EXERCISE MATERIAL:
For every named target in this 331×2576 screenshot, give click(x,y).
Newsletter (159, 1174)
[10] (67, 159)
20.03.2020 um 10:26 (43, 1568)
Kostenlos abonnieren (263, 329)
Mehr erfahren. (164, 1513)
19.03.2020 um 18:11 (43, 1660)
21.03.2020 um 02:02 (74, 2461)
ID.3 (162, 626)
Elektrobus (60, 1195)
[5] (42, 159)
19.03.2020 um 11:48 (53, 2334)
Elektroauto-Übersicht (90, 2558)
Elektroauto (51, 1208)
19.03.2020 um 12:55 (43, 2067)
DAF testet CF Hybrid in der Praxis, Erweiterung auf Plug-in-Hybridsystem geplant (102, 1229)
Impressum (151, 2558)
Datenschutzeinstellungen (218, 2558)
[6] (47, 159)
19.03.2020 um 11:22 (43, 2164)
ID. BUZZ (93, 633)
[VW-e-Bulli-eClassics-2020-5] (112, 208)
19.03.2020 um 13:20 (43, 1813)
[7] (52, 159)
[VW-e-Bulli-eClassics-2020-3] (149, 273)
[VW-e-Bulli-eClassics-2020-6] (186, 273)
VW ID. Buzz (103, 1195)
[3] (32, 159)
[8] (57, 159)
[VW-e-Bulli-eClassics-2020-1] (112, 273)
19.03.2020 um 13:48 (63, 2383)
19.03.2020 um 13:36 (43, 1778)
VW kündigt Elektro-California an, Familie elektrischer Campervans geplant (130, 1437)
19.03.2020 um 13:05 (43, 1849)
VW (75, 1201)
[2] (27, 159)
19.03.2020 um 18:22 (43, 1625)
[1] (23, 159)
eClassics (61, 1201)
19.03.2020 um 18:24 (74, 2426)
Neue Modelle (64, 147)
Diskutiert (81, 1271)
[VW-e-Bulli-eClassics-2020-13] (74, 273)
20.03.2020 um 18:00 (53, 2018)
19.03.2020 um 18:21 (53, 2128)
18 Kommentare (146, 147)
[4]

YOUR OBJECTIVE: Reproduce every entry shown above, precisely as it stands.

SOLUTION:
For every named target in this 331×2576 screenshot, give click(x,y).
Newsletter (159, 1174)
[10] (67, 159)
20.03.2020 um 10:26 (43, 1568)
Kostenlos abonnieren (263, 329)
Mehr erfahren. (164, 1513)
19.03.2020 um 18:11 (43, 1660)
21.03.2020 um 02:02 (74, 2461)
ID.3 (162, 626)
Elektrobus (60, 1195)
[5] (42, 159)
19.03.2020 um 11:48 (53, 2334)
Elektroauto-Übersicht (90, 2558)
Elektroauto (51, 1208)
19.03.2020 um 12:55 (43, 2067)
DAF testet CF Hybrid in der Praxis, Erweiterung auf Plug-in-Hybridsystem geplant (102, 1229)
Impressum (151, 2558)
Datenschutzeinstellungen (218, 2558)
[6] (47, 159)
19.03.2020 um 11:22 (43, 2164)
ID. BUZZ (93, 633)
[VW-e-Bulli-eClassics-2020-5] (112, 208)
19.03.2020 um 13:20 (43, 1813)
[7] (52, 159)
[VW-e-Bulli-eClassics-2020-3] (149, 273)
[VW-e-Bulli-eClassics-2020-6] (186, 273)
VW ID. Buzz (103, 1195)
[3] (32, 159)
[8] (57, 159)
[VW-e-Bulli-eClassics-2020-1] (112, 273)
19.03.2020 um 13:48 (63, 2383)
19.03.2020 um 13:36 (43, 1778)
VW kündigt Elektro-California an, Familie elektrischer Campervans geplant (130, 1437)
19.03.2020 um 13:05 (43, 1849)
VW (75, 1201)
[2] (27, 159)
19.03.2020 um 18:22 (43, 1625)
[1] (23, 159)
eClassics (61, 1201)
19.03.2020 um 18:24 (74, 2426)
Neue Modelle (64, 147)
Diskutiert (81, 1271)
[VW-e-Bulli-eClassics-2020-13] (74, 273)
20.03.2020 um 18:00 (53, 2018)
19.03.2020 um 18:21 (53, 2128)
18 Kommentare (146, 147)
[4]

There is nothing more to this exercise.